#### What to do
Retype word for word the stretch of entries below from the line that has "You are a computer-use" through the line that has "Expand the phone number dropdown arrow", and omit the pictures.

#### Supplied entries
....
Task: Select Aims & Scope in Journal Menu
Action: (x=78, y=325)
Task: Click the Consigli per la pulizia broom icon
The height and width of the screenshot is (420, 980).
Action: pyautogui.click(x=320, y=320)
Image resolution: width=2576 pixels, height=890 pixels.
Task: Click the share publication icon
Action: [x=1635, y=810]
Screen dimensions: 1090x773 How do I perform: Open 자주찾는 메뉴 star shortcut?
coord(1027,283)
....
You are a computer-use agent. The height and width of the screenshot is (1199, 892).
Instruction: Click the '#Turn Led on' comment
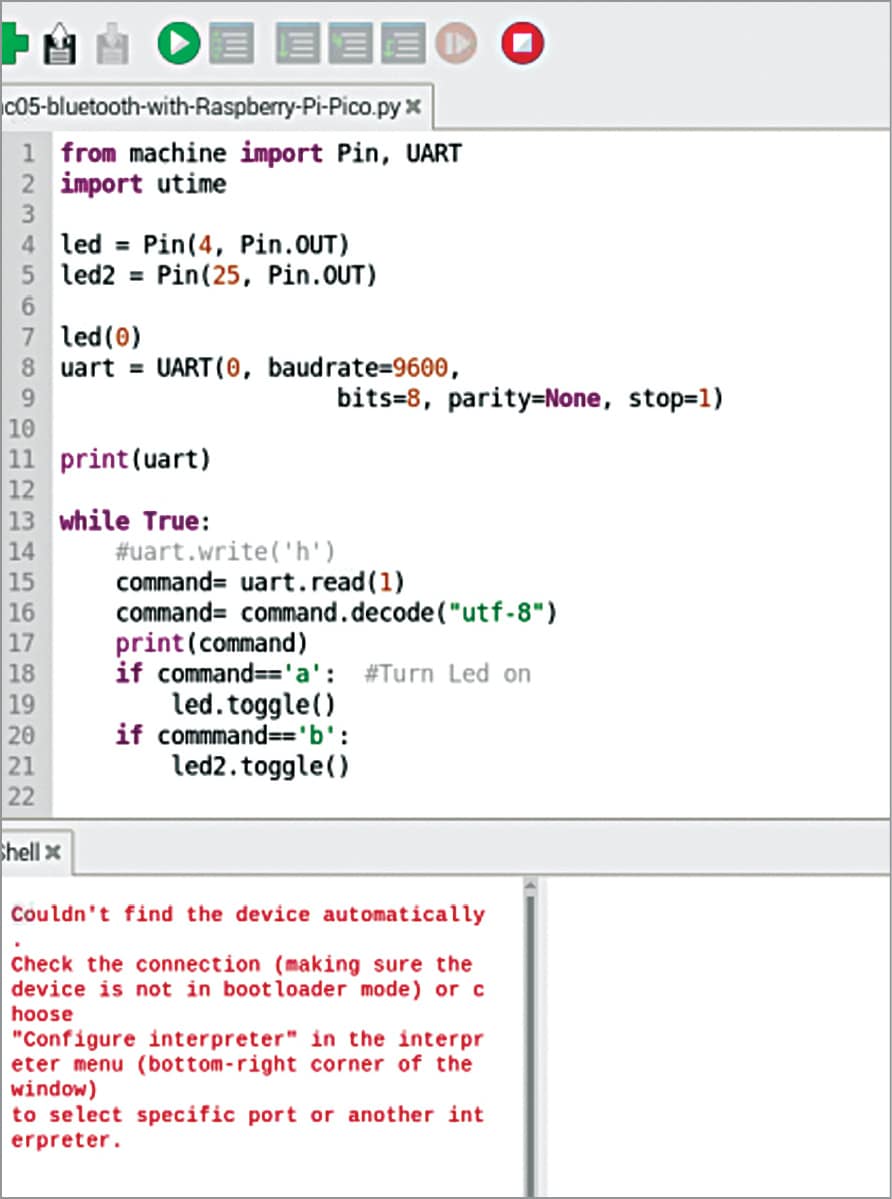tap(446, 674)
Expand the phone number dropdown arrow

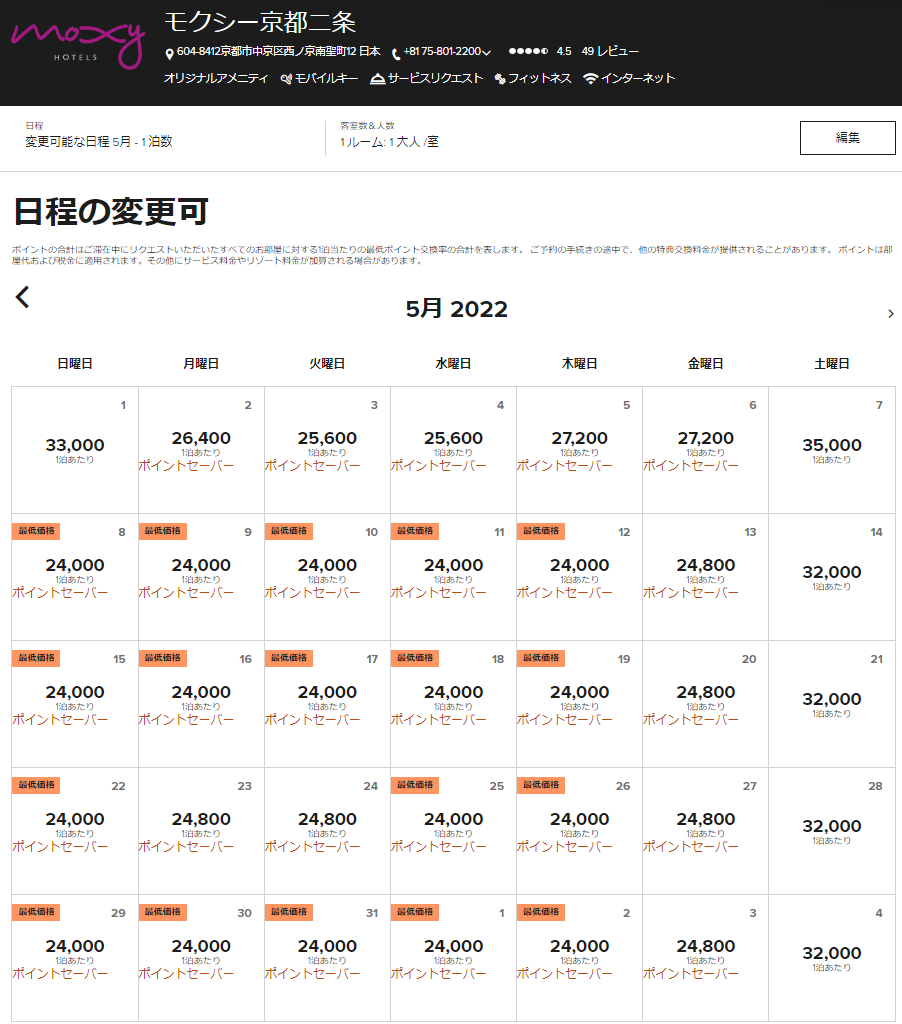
....
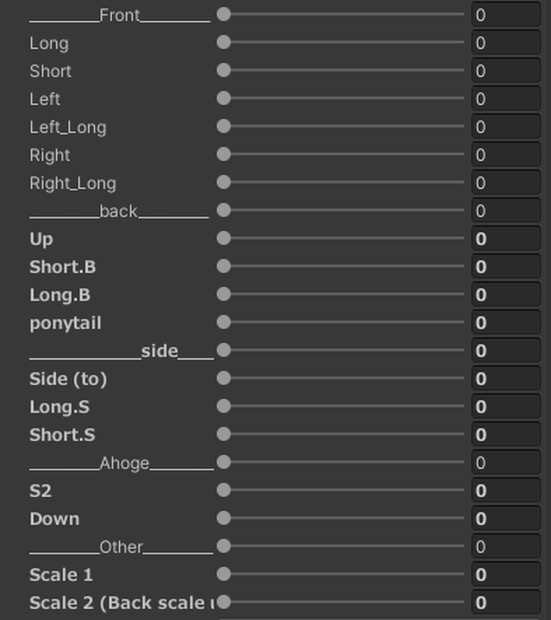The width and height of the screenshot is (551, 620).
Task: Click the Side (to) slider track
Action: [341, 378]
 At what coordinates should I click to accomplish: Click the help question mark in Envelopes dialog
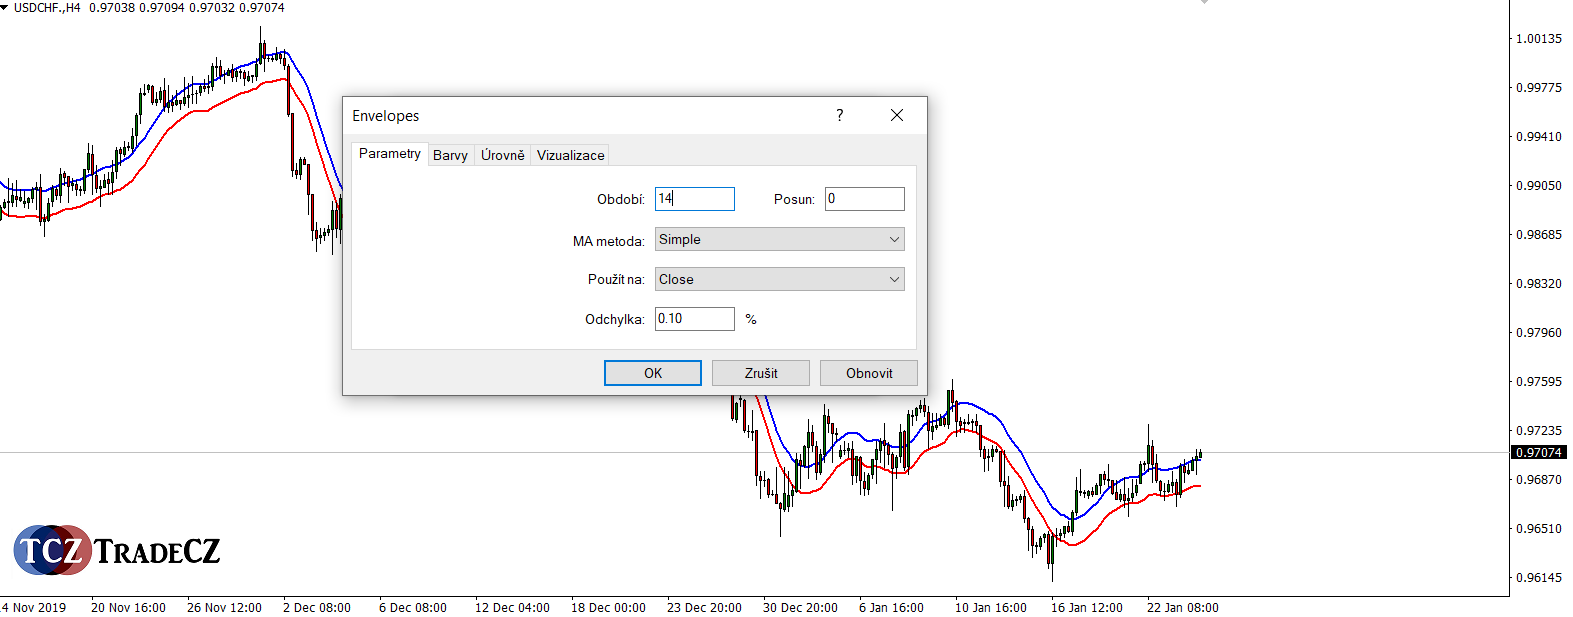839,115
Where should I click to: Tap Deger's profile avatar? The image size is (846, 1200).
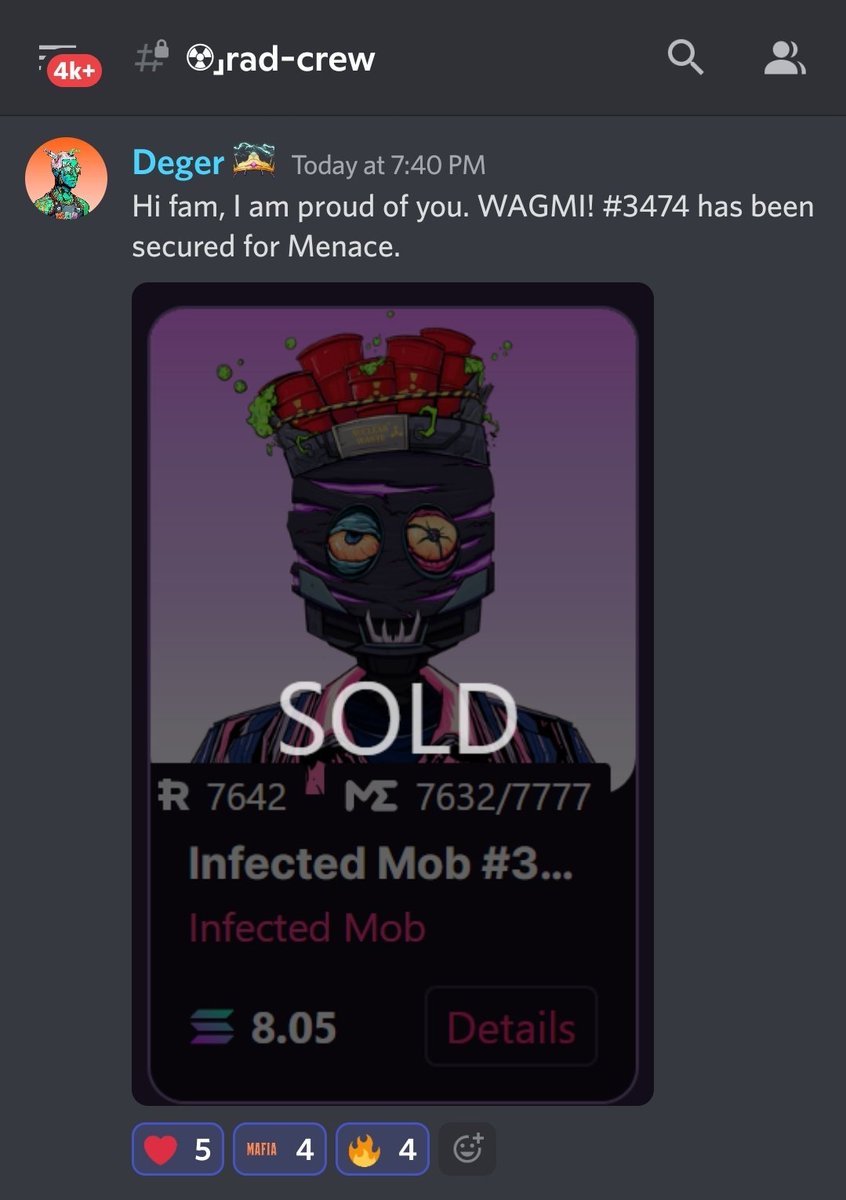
....
#### Output for this exercise
You are a computer-use agent. The height and width of the screenshot is (1199, 892).
Instruction: Click the '#Turn Led on' comment
tap(446, 674)
Expand the phone number dropdown arrow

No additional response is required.